The excitement surrounding the growth of the cannabis industry is contagious. Arcview Market Research anticipates North American sales to top $20.2 billion by 2021. Despite opposition from current Attorney General Jeff Sessions the future of the cannabis industry appears to be bright, unless, you are a person of color. Communities of color are still facing racial injustice within our criminal justice system. Anti-cannabis laws have targeted communities of color since the 1920’s and enforcement continues to rise despite overwhelming national support for legalization. To date, the medical use of cannabis is legal in 29 states including D.C. It is clear, the “War on Drugs” has proved to be a complete failure and has only served to destroy communities and families across the U.S.
NUMBERS DON’T LIE
The “War on Drugs” has been a waste of state and federal resources. Today, Latino and Black communities are subject to extremely disproportionate cannabis enforcement practices, despite similar use to whites. In fact, cannabis enforcement in New Jersey has been on the rise and the racial disparities are glaring. In the last decade alone, nearly 280,000 total cannabis possession arrests took place. Black New Jerseyans were three times more likely to be arrested for cannabis than whites. In Point Pleasant Beach, which recently banned medical and retail cannabis sales, Blacks were 31.8 times more likely to be arrested for cannabis possession than whites, the highest racial disparity of any municipality included in the study.

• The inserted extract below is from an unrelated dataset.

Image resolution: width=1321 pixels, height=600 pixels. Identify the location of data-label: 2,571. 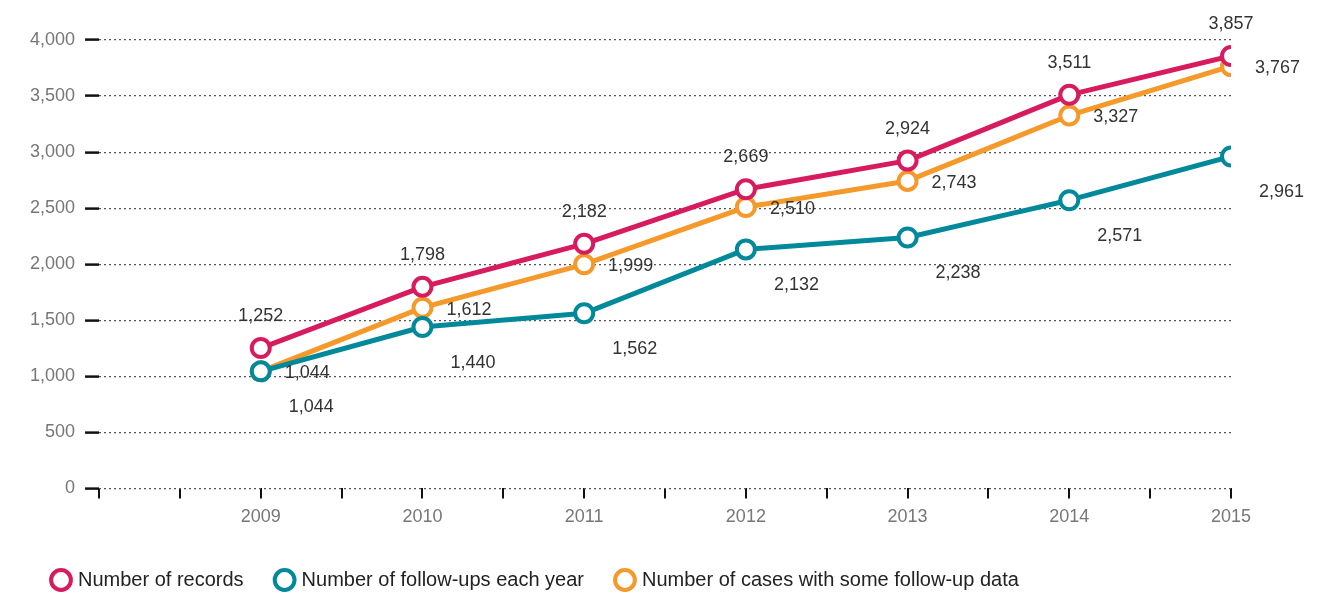
(1120, 236).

In the Garden state, we allocate $143 million per year and have spent more than $1 billion to enforce these laws in the past decade. The impact goes beyond wasteful spending, the collateral damage caused by a cannabis arrest is substantial: jail, job loss, a criminal record for at least three years, driver’s license suspension, up to $1,255 in fines and fees, and potential consequences for one’s immigration status, financial aid eligibility, access to public housing, and the ability to adopt children.
According to the New Jersey Policy Perspective, a responsibility regulated market could produce $300 in tax revenue. This new revenue source could purchase: 3 million textbooks for students per year, provide job training for over 45,000 unemployed New Jerseyans, create over 150,000 summer jobs, hire 2,800 school guidance counselors, pay for more than 12,000 inpatient drug treatment beds. In addition, the reduction in cannabis related enforcement would create opportunities for the criminal justice system to tackle more pressing issues.
States face complex challenges as they legalize and implement policies that will benefit patients, minorities and business owners alike. By the same token, states must not fail to restore communities who have been targeted by the “War on Drugs”.
Senator Cory Booker (D-NJ) has stepped to the forefront and introduced a comprehensive marijuana reform legislation, the Marijuana Justice Act of 2017. This legislation would create change on the federal level:
- Remove marijuana from the US Controlled Substances Act, thereby ending the federal criminalization of cannabis
- Incentivize states to mitigate existing and ongoing racial disparities in state-level marijuana arrests
- Expunge federal convictions specific to marijuana possession
- Allow individuals currently serving time in federal prison for marijuana-related violations to petition the court for resentencing
- Create a community reinvestment fund to invest in communities most impacted by the failed War on Drugs
While we anxiously wait for the Marijuana Justice Act of 2017 to gain tractions states have a responsibility to create opportunities for those who have been impacted by the failed “War on Drugs”. Major metropolitan cities, such as San Francisco have committed to building a diverse and inclusive cannabis industry with its newly enacted Equity Program. Similar to NJ, African Americans in San Francisco endured disproportionately higher felony drug arrests. Decriminalization efforts assisted in narrowing the gap but people of color still interact with the justice system at a far higher rate than whites. Data also suggests that the San Francisco cannabis industry skews disproportionately white and male, mirroring national trends. In response, the board of supervisors voted to implement an Equity program. The Equity program is open to people with prior cannabis convictions, low-income residents. Incubators are being developed where 30% of workers would have to qualify for the equity program.
Several municipalities including Jersey City and Asbury Park have declared their support for legalization of cannabis and could use the lessons learned by San Francisco and legislate an equity program within their borders. Incoming Governor Phil Murphy, clearly understands the disproportionate impact of these unjust laws:
“New Jersey’s current marijuana laws have failed our communities, primarily young people and people color, giving them a criminal record that in many cases prevents them from getting a job or an education, and stifling their futures. Moreover, it has wasted taxpayer money, with roughly $143 million spent annually to adjudicate 24,000 low-level, non-violent arrests. Instead, we should be providing treatment solutions to tackle our opioid crisis, ensuring law enforcement has the tools to protect our communities, and investing in public education.”
New Jersey could be the second state to legislatively legalize cannabis. This provides our citizens with a unique opportunity to have a direct impact on the development of the rules and regulations implemented in our state. It is critical we learn from the errors of other states and create an inclusive, diverse cannabis industry and put an end to the “War on Drugs”!